We had a nice middle-of-nowhere drive (with gas station snacks) back to civilization. Or as close as Bentonville gets to that moniker. After showers and meeting up with our hosts, my friend Margaret and her husband, Matt, it was time for dinner. We went for Mexican at one of their favorite local spots. Afterward, I was bugging them for ice cream even though the temperature was dropping to the forties, so they took me to Sweet Dream Creamery. This cute little shop was a food truck located in the downtown square area, right across from the newly opened ice skating rink. We enjoyed the lights and then decided it was time for us old ladies (and man) to head home. I can’t wait to head back and focus more attention on Bentonville because it seemed like a neat little town!

Chasing Fall(s) in Arkansas

I wanted to strategically plan my trip to finish up the Arkansas National Park sites in fall so I could enjoy all the beautiful colors. I’d been to the area earlier this year for a wedding, and my drive to the northwest corner of the state was so beautiful, I was excited to head back with some yellows and reds added. One of my best friends, Margaret, lives in Bentonville, so after work on Friday me and my friend Jenna headed that way. Side note: I will never head out of town between 4PM and 7PM again. Dallas traffic is pretty dang awful.

After arriving late enough that there wasn’t much to do, we woke up early the next day to enjoy the sunshine in the cooler weather. We started with a two hour drive further east into Arkansas, which I wasn’t at all upset about. The state is truly beautiful, with its rolling hills and plentiful trees. Arriving at the Buffalo National River visitor center, we chatted with the ranger for a good half hour trying to figure out where to head for the day. We’d done minimal research and I was excited to get the insider perspective on the hot spots.

In fact, I had only looked up one major lookout to see the river (which the site was named after obviously), but the ranger recommended a closer river lookout that would save us almost two hours of driving round trip. As a planner, I’m really trying to figure out how to plan future National Park trips. There’s always so much to do that we never have enough time, but the rangers aren’t always available for me to ask an hour’s worth of questions over the phone long distance. I’ve learned the best approach is to research using a full map of every trail (and driving distance between!), look up any pictures you can find (which gets hard), and then start your convo with, “What do you recommend?”

So we headed to the nearby River Overlook Trail to checkout “America’s First National River” and see the land. It was an easy twenty minute hike through a field with some surrounding woods. We passed the Sod Collier homestead on the way, a few buildings that were preserved by the Park. The crunching of leaves under my feet was so nice – I was glad to be hiking in a new season! Getting to the overlook, I was impressed by the view of the river, but also glad I hadn’t driven somewhere else when this view was great. Plus, we saw the river – worth it! I hope to head back in summer to enjoy some kayaking or other river sports.

○ ○ ○ ○ ○ ○ ○

Objective:
Which people does the Arkansas travel account mention by name? The data placed after this point come from a separate source.

Data:

○ ○ ○ ○ ○ ○ ○

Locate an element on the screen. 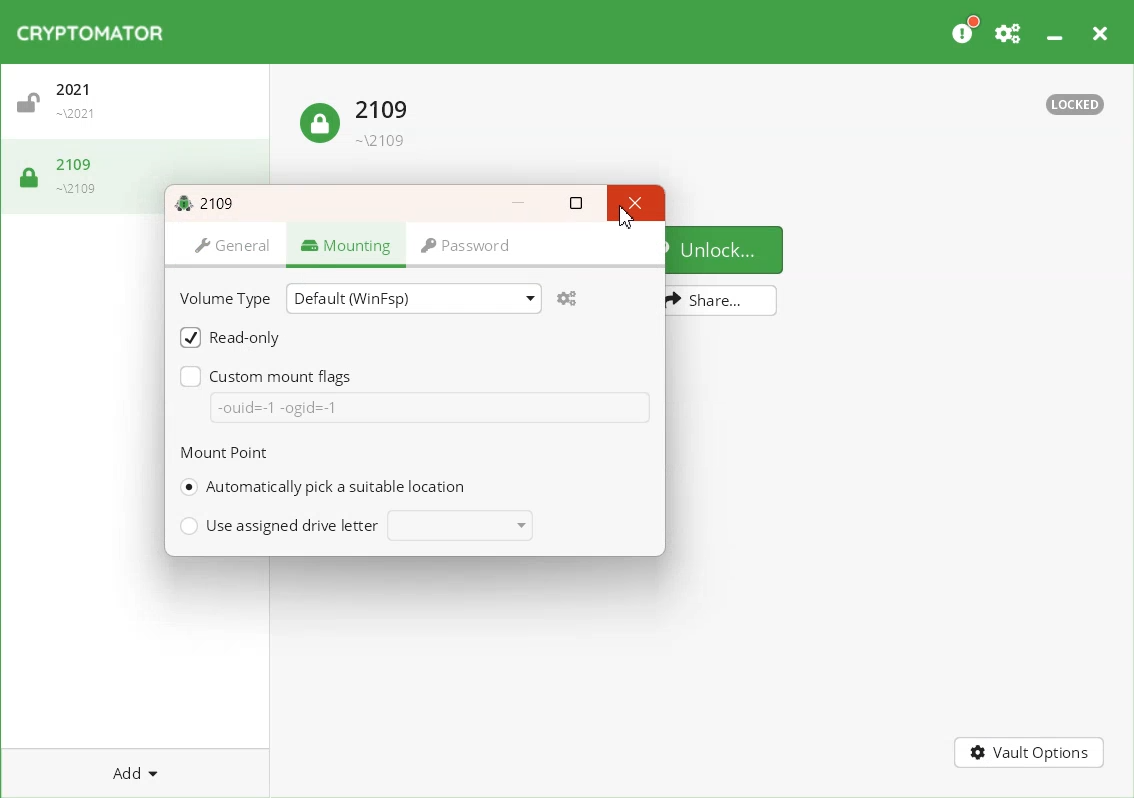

○ ○ ○ ○ ○ ○ ○

Result below:
Margaret, Matt, and Jenna.